椅子に深く腰掛け、視線をノクトからハルカ達の方へ移す。
「此度の【獅子噛み】討伐の手腕、見事であった。本来我が領の兵がなさねばならぬことであった。先を越されたことは遺憾であるが、その行動には敬意を表する。相応の礼金を渡すことを約束しよう。それとは別に、何か希望があるのであらば、ここで申してみよ」
アルベルトは突然の豹変ぶりに困惑しながら口を開く。
「んじゃあ、手配書は握りつぶしてくれるってことだな」
「約束する。他に何かあるか?」
コリンが礼金という言葉にワクワクしている中、ハルカはずっと引っかかっていたことについて考えていた。
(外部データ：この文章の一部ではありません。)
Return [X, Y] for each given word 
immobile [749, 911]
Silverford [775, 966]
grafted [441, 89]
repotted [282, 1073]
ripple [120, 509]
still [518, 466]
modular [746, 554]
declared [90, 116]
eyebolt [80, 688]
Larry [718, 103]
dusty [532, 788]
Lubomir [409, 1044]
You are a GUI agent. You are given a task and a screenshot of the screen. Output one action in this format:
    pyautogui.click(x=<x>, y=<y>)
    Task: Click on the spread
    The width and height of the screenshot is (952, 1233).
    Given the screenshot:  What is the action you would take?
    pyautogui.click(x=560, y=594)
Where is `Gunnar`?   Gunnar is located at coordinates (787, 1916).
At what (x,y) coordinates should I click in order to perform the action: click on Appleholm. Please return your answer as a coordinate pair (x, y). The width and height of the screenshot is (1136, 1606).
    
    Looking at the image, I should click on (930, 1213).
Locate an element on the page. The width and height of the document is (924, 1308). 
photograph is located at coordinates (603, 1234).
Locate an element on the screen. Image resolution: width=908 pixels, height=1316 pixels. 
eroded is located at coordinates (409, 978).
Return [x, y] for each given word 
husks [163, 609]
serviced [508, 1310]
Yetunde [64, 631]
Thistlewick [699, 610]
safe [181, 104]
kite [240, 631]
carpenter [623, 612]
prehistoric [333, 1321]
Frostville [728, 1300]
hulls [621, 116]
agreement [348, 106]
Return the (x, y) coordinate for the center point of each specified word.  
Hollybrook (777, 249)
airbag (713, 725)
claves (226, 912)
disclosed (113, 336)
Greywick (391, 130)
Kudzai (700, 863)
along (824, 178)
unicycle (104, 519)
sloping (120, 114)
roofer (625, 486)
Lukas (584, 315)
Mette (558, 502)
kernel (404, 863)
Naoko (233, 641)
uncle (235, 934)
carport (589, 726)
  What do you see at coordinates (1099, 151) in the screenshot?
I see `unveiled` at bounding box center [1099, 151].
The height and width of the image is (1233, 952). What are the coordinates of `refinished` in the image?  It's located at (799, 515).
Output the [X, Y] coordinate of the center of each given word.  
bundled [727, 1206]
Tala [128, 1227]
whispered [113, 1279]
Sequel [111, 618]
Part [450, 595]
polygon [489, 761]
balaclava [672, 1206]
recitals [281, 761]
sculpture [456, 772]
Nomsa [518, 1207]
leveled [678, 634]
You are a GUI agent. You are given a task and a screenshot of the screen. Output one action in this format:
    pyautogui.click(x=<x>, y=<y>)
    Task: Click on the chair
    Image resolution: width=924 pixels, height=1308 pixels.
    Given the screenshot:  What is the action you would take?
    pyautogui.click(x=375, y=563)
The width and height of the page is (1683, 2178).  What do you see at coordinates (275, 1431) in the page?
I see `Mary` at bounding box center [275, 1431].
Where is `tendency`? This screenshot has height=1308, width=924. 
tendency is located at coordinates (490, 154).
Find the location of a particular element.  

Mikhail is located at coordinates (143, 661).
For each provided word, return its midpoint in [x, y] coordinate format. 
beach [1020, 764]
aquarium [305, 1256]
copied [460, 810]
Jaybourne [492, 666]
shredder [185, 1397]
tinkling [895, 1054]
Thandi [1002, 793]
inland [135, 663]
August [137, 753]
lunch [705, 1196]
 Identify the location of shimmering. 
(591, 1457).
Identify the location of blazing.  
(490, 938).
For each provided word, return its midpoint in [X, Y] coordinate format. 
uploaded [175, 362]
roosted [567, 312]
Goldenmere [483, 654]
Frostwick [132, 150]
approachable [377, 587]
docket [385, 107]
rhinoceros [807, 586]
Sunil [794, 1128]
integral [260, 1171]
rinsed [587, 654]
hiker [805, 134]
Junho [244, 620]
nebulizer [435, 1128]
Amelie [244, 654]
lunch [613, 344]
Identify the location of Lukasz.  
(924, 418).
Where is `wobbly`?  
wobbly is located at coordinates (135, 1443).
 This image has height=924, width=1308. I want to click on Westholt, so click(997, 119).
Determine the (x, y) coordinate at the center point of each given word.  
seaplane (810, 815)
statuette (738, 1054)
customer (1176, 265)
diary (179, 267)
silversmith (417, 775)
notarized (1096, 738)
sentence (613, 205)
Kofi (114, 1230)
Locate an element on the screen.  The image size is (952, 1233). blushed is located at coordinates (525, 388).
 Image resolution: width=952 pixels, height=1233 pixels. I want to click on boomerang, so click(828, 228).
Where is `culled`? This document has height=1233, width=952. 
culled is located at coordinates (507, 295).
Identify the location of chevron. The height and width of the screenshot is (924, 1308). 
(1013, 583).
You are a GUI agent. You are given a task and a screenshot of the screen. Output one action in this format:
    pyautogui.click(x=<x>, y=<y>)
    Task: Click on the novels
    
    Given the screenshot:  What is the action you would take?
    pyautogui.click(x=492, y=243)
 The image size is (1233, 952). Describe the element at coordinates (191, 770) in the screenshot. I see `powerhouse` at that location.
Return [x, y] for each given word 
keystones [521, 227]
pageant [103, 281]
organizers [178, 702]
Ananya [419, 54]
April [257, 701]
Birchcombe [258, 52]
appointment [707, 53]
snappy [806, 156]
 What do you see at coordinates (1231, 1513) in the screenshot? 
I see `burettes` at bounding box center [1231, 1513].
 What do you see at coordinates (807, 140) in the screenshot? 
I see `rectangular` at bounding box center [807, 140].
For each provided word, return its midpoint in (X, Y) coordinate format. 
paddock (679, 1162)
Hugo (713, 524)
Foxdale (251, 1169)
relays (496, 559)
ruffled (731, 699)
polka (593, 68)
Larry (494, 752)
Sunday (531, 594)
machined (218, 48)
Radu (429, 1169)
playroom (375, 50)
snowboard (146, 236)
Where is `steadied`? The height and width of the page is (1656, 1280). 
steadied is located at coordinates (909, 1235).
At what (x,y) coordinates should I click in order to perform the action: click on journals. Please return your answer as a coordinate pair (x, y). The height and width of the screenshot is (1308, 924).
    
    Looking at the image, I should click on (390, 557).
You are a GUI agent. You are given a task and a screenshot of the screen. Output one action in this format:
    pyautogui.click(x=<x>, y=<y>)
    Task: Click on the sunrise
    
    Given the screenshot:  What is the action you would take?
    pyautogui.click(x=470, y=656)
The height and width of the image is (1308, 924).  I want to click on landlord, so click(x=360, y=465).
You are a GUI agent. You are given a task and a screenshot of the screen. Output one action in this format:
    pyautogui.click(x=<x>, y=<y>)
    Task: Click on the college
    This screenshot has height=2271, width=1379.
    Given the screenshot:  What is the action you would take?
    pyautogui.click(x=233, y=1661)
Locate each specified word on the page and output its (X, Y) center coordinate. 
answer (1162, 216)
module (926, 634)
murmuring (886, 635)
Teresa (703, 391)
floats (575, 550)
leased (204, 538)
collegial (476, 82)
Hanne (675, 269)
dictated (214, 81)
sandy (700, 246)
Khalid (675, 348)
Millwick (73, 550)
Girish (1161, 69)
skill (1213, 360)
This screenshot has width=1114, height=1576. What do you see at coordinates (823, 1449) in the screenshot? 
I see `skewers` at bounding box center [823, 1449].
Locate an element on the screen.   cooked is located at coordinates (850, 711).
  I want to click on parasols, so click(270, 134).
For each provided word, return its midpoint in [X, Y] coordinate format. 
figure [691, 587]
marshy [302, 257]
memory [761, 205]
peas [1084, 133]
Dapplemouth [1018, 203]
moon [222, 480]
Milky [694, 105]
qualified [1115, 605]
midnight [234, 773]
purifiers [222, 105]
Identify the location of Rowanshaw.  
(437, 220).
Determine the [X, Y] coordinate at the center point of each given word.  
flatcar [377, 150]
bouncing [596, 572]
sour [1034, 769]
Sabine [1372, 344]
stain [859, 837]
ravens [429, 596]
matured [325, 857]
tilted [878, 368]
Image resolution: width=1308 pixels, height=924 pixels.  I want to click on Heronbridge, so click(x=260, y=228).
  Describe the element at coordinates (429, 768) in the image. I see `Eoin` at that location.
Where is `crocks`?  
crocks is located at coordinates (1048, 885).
それは、侯爵の隣に立っているジルという人物についてである。
どこかで聞いたことがある、どこだっただろうかと、しばらく悩んでようやく思い出したのだ。その件の確認がしたかった。
「その……、そちらの隣にいらっしゃる方のお名前を伺ってもいいですか?」
侯爵が視線を向けると、ジルが姿勢を正してハルカに頭を下げる。
「ジル=スプリングと申します。特級冒険者です。巷では【三連魔導】などと呼ばれていますね。お見知りおきを」
思ったとおりの返答にハルカは少し興奮する。
この世界に来て魔法を学ぶときに読んだ本の作者だ。出会った時はきっとお礼を言おうと思っていた相手だった。